For fifth-year civil engineering student Andrew Pofahl, the trip is about learning family history — his great-grandparents immigrated from the Netherlands — and preparing for his career.

“After graduation, I will be working for a consulting firm doing transportation planning and design work here in Atlanta, and I want to be able to bring in elements of things that are done in the Netherlands to improve both transit and cycling in the metro Atlanta area,” Pofahl said.

Each year, Watkins invites a few transportation professionals to join the class on the trip as a learning opportunity for them and a mentoring experience for the students. She also requires students to reflect on their experiences on a blog: coordinates.ce.gatech.edu.

“Exploring is one of my favorite things to do and when some of my most valuable learning takes place,” said fourth-year civil engineering student Kaitlyn Schaffer. “I have always thought the coolest aspects of civil engineering are having the opportunity to serve communities and the potential to see my designs in use every day.”

Uganda
 

Residents of Oloo, Uganda, drink water from the well and hand pump Georgia Tech students installed in December 2014. Tech's Engineers Without Borders chapter has been working with the community for years on the project, and a group of students will travel to the village during Spring Break to continue expanding the system. Led by civil engineering major Ashley Maynard, they plan to install a new water tap along a pipeline the group built last year. (Photo Courtesy: Engineers Without Borders Georgia Tech)
Residents of Oloo, Uganda, drink water from the well and hand pump Georgia Tech students installed in December 2014. Tech's Engineers Without Borders chapter has been working with the community for years on the project, and a group of students will travel to the village during Spring Break to continue expanding the system. Led by civil engineering major Ashley Maynard, they plan to install a new water tap along a pipeline the group built last year. (Photo Courtesy: Engineers Without Borders Georgia Tech)
 

A final group of students flies to Africa for their Spring Break, not under the auspices of the School but as members of the Georgia Tech chapter of Engineers Without Borders.

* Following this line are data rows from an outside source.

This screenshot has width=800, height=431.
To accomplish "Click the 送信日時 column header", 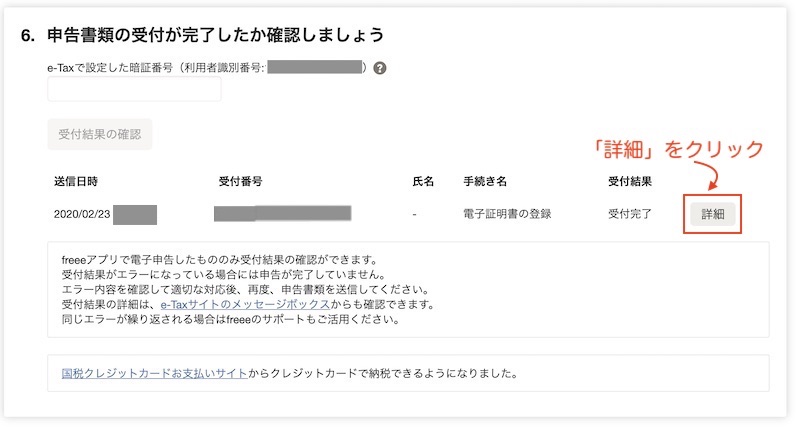I will click(76, 181).
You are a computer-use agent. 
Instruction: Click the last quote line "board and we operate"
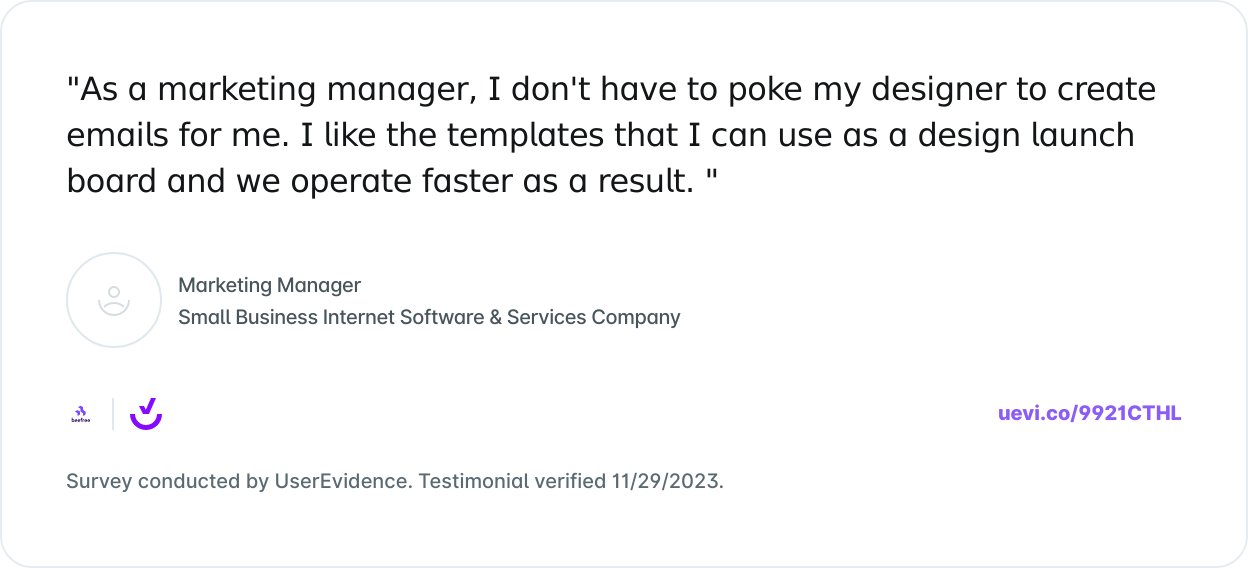tap(392, 181)
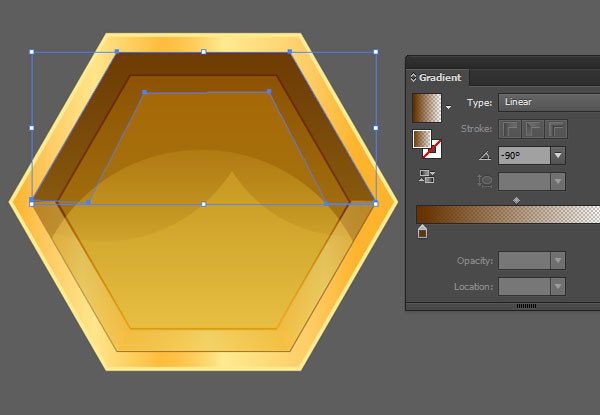This screenshot has height=415, width=600.
Task: Open the Location dropdown arrow
Action: click(558, 286)
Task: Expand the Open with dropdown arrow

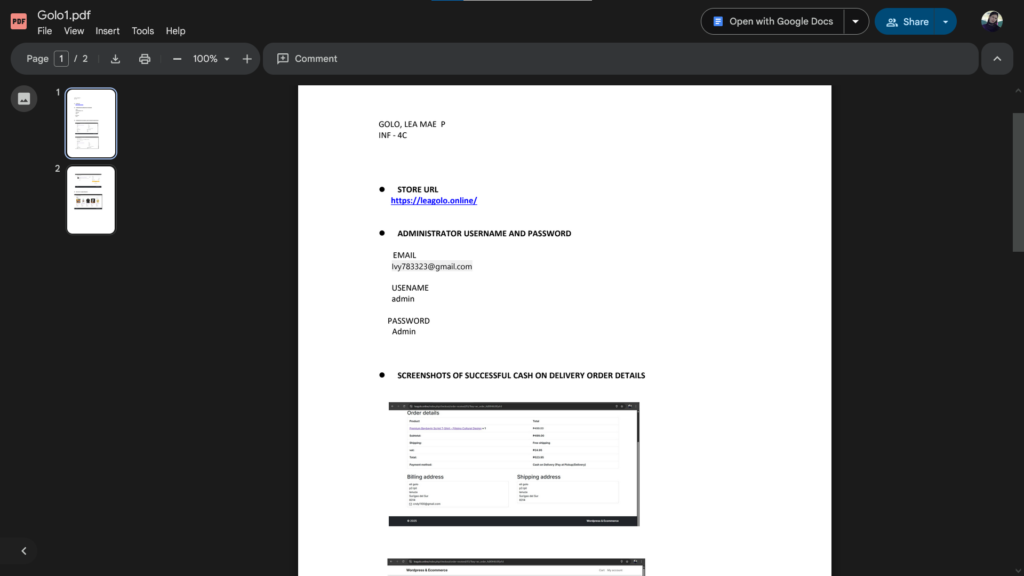Action: pyautogui.click(x=855, y=22)
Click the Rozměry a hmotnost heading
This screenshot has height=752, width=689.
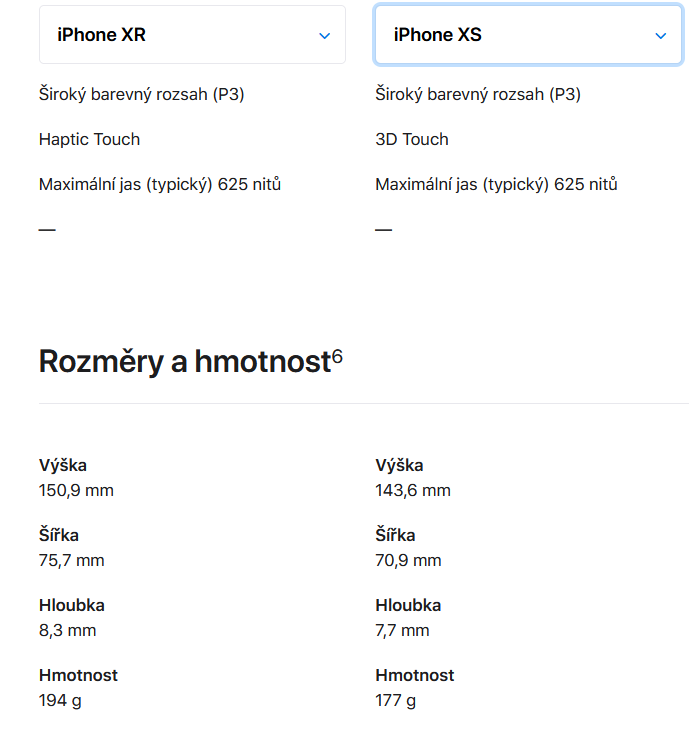click(184, 362)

Led by civil engineering senior Ashley Maynard, the group will install a new water tap along a pipeline previous travelers built last year in Oloo, Uganda. EWB has partnered with the community and a local nonprofit since 2012 to provide new water infrastructure for residents.

“We’re also focusing our time on personal surveys, focus groups, and community training to better understand the community's capacity and goals and ensuring they align with what was agreed on in 2012 when we first began our partnership with them,” Maynard said.

The group of five students — a mix of civil, mechanical and biomedical engineering undergrads — will travel with two mentors who are professional engineers and have helped with the project.

Over the years, student groups have traveled to the village to assess local water supplies, drill a well and install pumps, build storage tanks, and lay pipe to provide water to about a thousand people. Maynard is the second civil engineering student to lead the project.